I need to feed my input data to the model in such a way that sentences with the same length will be in the same batch(variable input length in LSTM).
My question is that, when we are using fit_generator
we need to specify steps_per_epoch , validation_steps
, but in my case I can not achieve that by simply num_train_steps = len(Xtrain) // BATCH_SIZE
. Now my question is that where can I calculate that and pass it to fit_generator
? I have steps_per_epoch
in sentence_generator but I dont know how to pass it to fit_generator
.
Is there any way we can return the length of each batch in sentence_generator
?
This is the fit_generator
(I don't know how to achieve num_train_steps
and pass to fit_generator?)
lstm_ae_model.fit_generator(train_gen, val_gen, num_train_steps, num_val_steps, dir, NUM_EPOCHS=1)
So My custom generator is like this in case it can help:
def sentence_generator(X, embeddings):
while True:
# loop once per epoch
index_sentence = 0
import itertools
items = sorted(X.values(), key=len, reverse=True)

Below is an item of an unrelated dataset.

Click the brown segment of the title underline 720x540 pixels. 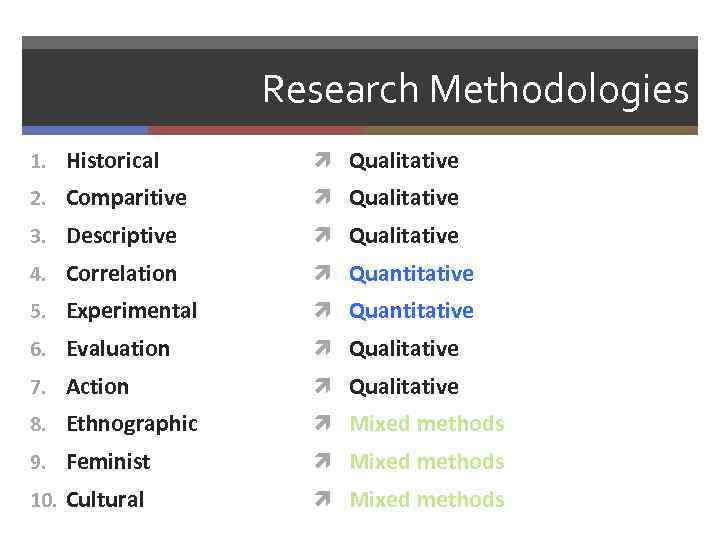(530, 130)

for length, dics in itertools.groupby(items, len):
# dics is all the nested dictionaries with this length
a = 0
for x in dics:
a = a+1
num_train_steps = a
sent_wids = np.zeros([a, length])
for temp_sentence in dics:
keys_words = list(temp_sentence.keys())
for index_word in range(len(keys_words)):
sent_wids[index_sentence, index_word] = lookup_word2id(keys_words[index_word])
index_sentence = index_sentence + 1
Xbatch = embeddings[sent_wids]
yield Xbatch, Xbatch
What you can do is first make a function that pre-computes the value of steps_per_epoch
by iterating on the dataset and computing this value, and then pass it to fit_generator
. Something like:
def compute_steps(X):
import itertools
items = sorted(X.values(), key=len, reverse=True)
count = 0
for length, dics in itertools.groupby(items, len):
count += 1
return count
spe = compute_steps(...)
gen = sentence_generator(...)
model.fit_generator(gen, steps_per_epoch=spe)
And do similarly for validation data.